English > Courses > Big Data Analysis

Big Data Analysis - tools and methods

 NB. The course is closed for entries.

Big Data is omnipresent from industries to government and is frequently considered a completely new approach to problem solving. While the potential is often exaggerated, Big Data does indeed introduce new opportunities but also challenges. The ability to analyse and combine large amounts of data from different sources has obvious applications.

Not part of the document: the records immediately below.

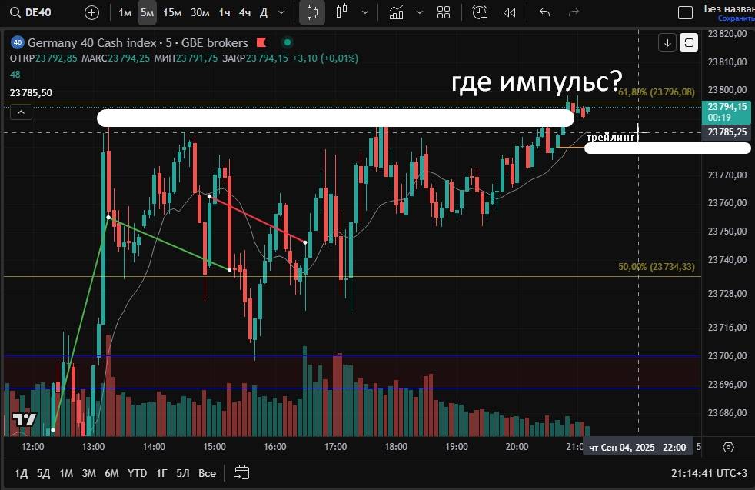The width and height of the screenshot is (755, 490).
Task: Open time axis settings gear icon
Action: (729, 447)
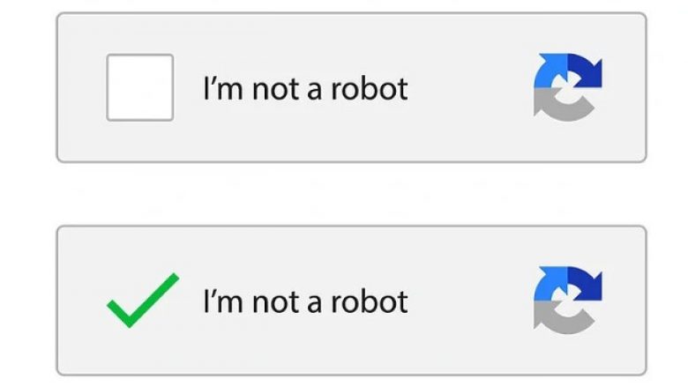Image resolution: width=688 pixels, height=387 pixels.
Task: Click the reCAPTCHA logo in the upper widget
Action: click(568, 87)
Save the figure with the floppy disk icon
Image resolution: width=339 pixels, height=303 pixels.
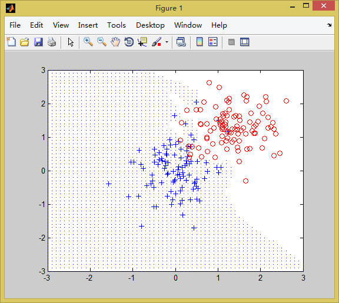tap(38, 42)
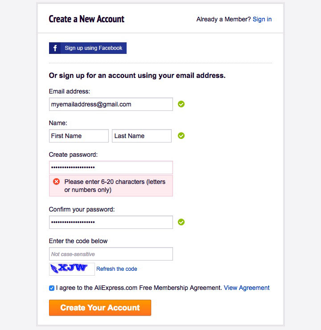Select the First Name input box
Viewport: 321px width, 330px height.
79,136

However, the lack of quality in the data combined with a high variance means that conventional analysis often fails, while Machine Learning algorithms are less affected, if trained and used correctly.

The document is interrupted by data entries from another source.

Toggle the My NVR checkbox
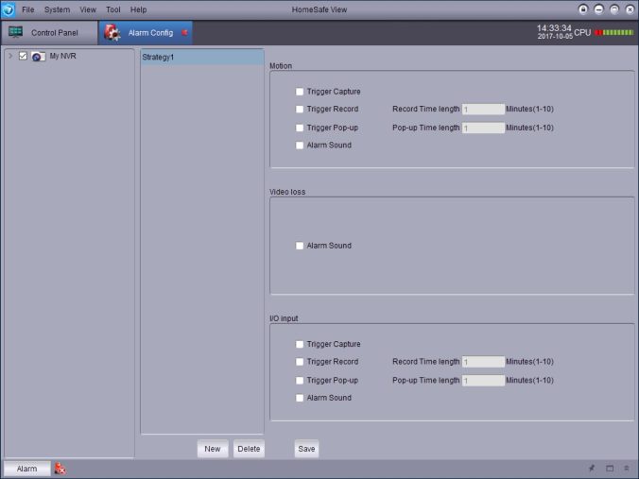Screen dimensions: 639x479 [24, 57]
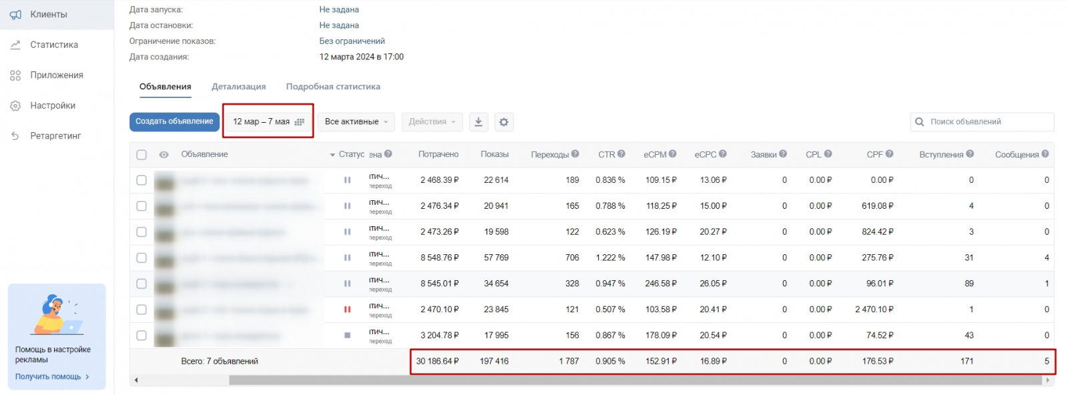Click help icon beside Переходы header
The image size is (1068, 395).
(575, 154)
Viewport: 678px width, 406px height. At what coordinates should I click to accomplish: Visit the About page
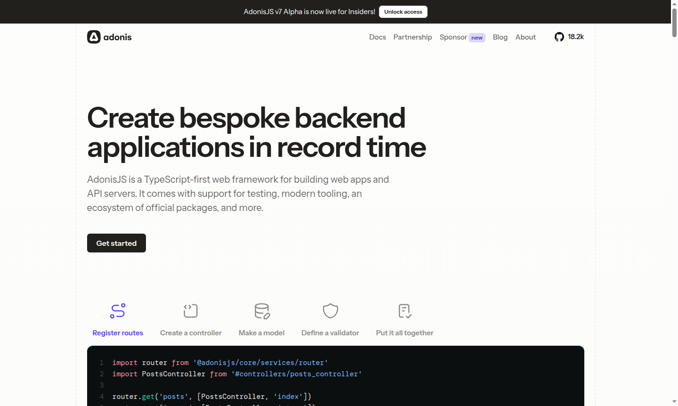pos(525,37)
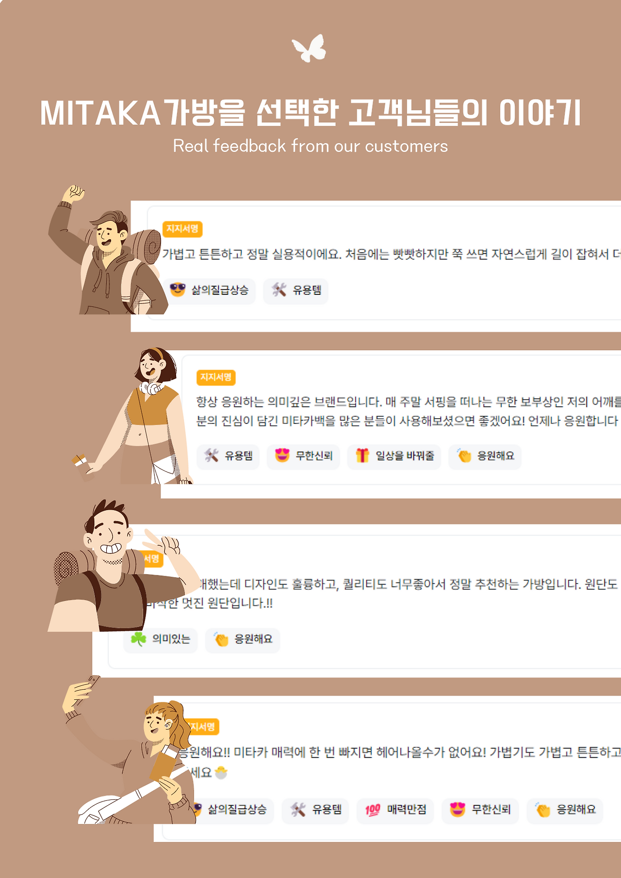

This course will bring you to the forefront of the field by introducing you to the newest tools and methods in large-scale data analysis based on cutting-edge research and extensive experience.

What you will learn

After the course, you will:

  • Be able to set up basic Big Data Analysis  from beginning to end: from retrieving and cleaning the data, to establishing the information level, extracting patterns and finding outliers, to curating the necessary data
  • Be acquainted with a number of advanced tools like: Data cleaning, statistical methods for very large datasets, data stream analysis and finding patterns and outliers in Big Data, collecting data from instruments and devices (e.g. internet of things (IoT)) and hardware systems design for efficient BDA

Course Content

Throughout the course, we will focus on using a few structured datasets which illustrate a commercial context and which will be used to demonstrate the different steps in Big Data Analysis.

Core elements:

  • Data cleaning: Detecting and correcting (or removing) corrupt or inaccurate records
  • Statistical methods: Robust methods for very large datasets and data with very large variance and outliers
  • Finding patterns and outliers in Big Data: Which methods can be used to identify sparse patterns in very large datasets, and how to identify data that does not follow the overall pattern for a dataset?
  • Collecting data from instruments and devices: How   to collect, store, and analyze data from a multitude   of sources (e.g. apparatus, IoT, etc.)
  • Systems for Big Data Analysis: Common systems for BDA; Hadoop, PyDisco, etc., and hardware systems design for efficient BDA.

Tools/methods introduced:

  • Selected machine learning algorithms for large-scale data: Random forests, support vector machines, and large-scale exact nearest neighbour search
  • Data curation: How to select data for long time curation, systems, techniques and standards for data curation

We will primarily be working with Python; however, all techniques that are covered are easily implemented with all standard data-analysis languages.


The course is strictly focused on Big Data Analysis, thus a background in statistics and/or conventional data analysis is a prerequisite. This course assumes you have studied to at least Bachelor degree level and/or have several years of data analysis experience.

Course dates

5 days, August 13 – 17, 2018, 9:00 – 16:30 at  the University of Copenhagen, South Campus.

Course director

Troels C. Petersen, Associate Professor, Particle Physics, Niels Bohr Institute, University of Copenhagen

Other course teachers

Brian Vinter, Professor, eScience, Niels Bohr Institute, University of Copenhagen
Joachim Mathiesen, Associate Professor, Biocomplexity, Niels Bohr Institute, University of Copenhagen

Course fee

EUR 2,680/DKK 19,900 excl. Danish VAT. Fee includes teaching, course materials and all meals during the course.